-- Action item --
Quote every distinct sentence in the Autopilot discussion below that ends with a question mark. List a repeated sentence only once.

** Text shown follows **

On the one hand it sounds like this reduction in speed is happening with just TACC on, and without Auto Steer Beta engaged, because you say that TACC had no trouble holding the speed, and also say that around your neighborhood the AP gives no indication that it knows where the edges are.
But on the other hand, when describing the issue of the car slowing down, you talk about the roadway near your house being well marked, and the display indicating that AP knows where the lane is.
So is this "slowing down" behavior occurring with or without Auto Steer Beta engaged?
Thanks.
Sorry for the confusion. The slowing down is seen using 7.0 with Auto Steer engaged; the speed variations are very odd and quite repeatable. I haven't confirmed the behavior with TACC alone under 7.0. Prior to receiving 7.0, TACC had no trouble holding speed through that section.
Sorry for the confusion. The slowing down is seen using 7.0 with Auto Steer engaged; the speed variations are very odd and quite repeatable. I haven't confirmed the behavior with TACC alone under 7.0. Prior to receiving 7.0, TACC had no trouble holding speed through that section.
Update: I tested TACC-only speed control on this same stretch of roadway today. I observed the same speed variations even though I was doing all the steering. It's just weird.
And if you turn off Autosteer Beta in Settings?
Non AP car here but wanting to contribute to the discussion. Since my MS learns from me where to raise the suspension using GPS coordinates, couldn't the Autopilot use the same type of data to learn how to adjust steering?
Example: At XY coordinates going direction Y, driver corrected Z so adjust accordingly. Seems simple in principle, probably isn't so much in execution.
Difference is that's just a GPS trigger with a single output (suspension height). That's not machine learning - it's a setting. The learning part means taking knowledge from what the driver does given a set of conditions, and interpreting that to what the car should do given a similar set of conditions. As I've mentioned a few times upthread, generalizing is the most important aspect of this type of problem.
I wish my MS would learn to stop changing my suspension when I drive past a street on which I have it set to raise suspension.. :wink:
The resolution of the GPS, especially at speed, is unlikely to be tight enough to actually safely follow a GPS track (if that's what you're suggesting - not sure). But I suspect that the system does learn that "the left lane edge paint anomaly at (approximate Northing and Easting) northbound should be disregarded - go straight and don't deke left". And perhaps, "it turns out the right lane appears at N: E: is a climbing lane and not a right turn lane - safe to follow fog line".Non AP car here but wanting to contribute to the discussion. Since my MS learns from me where to raise the suspension using GPS coordinates, couldn't the Autopilot use the same type of data to learn how to adjust steering?

** End of Text shown **
** Stored data follows **

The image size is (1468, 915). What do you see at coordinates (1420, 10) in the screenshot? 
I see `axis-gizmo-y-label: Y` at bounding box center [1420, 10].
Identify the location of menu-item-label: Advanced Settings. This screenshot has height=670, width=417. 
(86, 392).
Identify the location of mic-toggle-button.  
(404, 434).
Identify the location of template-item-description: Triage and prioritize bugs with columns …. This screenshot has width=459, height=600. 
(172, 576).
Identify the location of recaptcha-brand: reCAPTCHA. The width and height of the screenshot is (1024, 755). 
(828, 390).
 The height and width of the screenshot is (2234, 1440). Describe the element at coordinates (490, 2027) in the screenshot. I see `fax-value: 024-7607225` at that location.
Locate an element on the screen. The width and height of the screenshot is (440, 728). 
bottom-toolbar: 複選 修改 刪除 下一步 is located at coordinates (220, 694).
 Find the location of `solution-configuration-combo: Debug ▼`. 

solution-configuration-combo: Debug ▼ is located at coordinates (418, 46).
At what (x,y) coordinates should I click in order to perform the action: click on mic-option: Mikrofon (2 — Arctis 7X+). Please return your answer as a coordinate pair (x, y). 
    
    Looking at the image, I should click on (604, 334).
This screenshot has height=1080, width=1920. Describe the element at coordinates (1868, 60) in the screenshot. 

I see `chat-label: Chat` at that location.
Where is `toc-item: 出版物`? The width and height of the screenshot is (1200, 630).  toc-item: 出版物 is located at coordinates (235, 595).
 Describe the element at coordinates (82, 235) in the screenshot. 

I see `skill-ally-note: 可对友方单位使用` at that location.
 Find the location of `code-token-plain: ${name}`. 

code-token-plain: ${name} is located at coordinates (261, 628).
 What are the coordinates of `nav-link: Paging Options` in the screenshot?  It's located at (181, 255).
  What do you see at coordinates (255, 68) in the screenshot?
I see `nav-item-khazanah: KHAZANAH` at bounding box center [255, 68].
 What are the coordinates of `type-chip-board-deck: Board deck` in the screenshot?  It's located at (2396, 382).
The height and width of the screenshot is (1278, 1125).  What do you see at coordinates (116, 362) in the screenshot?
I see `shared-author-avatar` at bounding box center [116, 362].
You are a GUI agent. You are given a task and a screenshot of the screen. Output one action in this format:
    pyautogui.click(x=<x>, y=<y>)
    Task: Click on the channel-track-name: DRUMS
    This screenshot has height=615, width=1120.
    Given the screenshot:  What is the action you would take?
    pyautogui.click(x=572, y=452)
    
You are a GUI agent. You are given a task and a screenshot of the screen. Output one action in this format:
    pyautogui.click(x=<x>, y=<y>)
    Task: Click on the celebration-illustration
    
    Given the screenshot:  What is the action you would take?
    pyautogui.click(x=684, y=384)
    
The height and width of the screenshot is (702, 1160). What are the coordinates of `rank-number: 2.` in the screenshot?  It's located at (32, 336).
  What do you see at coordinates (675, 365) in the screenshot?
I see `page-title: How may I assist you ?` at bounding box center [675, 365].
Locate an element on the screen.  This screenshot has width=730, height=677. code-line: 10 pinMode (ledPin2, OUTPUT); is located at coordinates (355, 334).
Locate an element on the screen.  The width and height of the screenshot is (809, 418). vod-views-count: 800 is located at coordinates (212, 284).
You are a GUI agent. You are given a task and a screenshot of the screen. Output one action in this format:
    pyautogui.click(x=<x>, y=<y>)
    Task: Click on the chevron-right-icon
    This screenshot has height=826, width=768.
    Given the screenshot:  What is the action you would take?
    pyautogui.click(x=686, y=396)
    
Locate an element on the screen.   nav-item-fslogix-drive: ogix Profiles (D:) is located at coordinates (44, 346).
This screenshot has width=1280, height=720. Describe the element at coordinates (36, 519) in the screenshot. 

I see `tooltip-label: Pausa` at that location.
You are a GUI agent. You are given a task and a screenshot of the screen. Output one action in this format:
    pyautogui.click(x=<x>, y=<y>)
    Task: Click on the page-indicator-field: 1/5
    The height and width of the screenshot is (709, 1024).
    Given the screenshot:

** End of Stored data **

-- Final answer --
1. So is this "slowing down" behavior occurring with or without Auto Steer Beta engaged?
2. And if you turn off Autosteer Beta in Settings?
3. Since my MS learns from me where to raise the suspension using GPS coordinates, couldn't the Autopilot use the same type of data to learn how to adjust steering?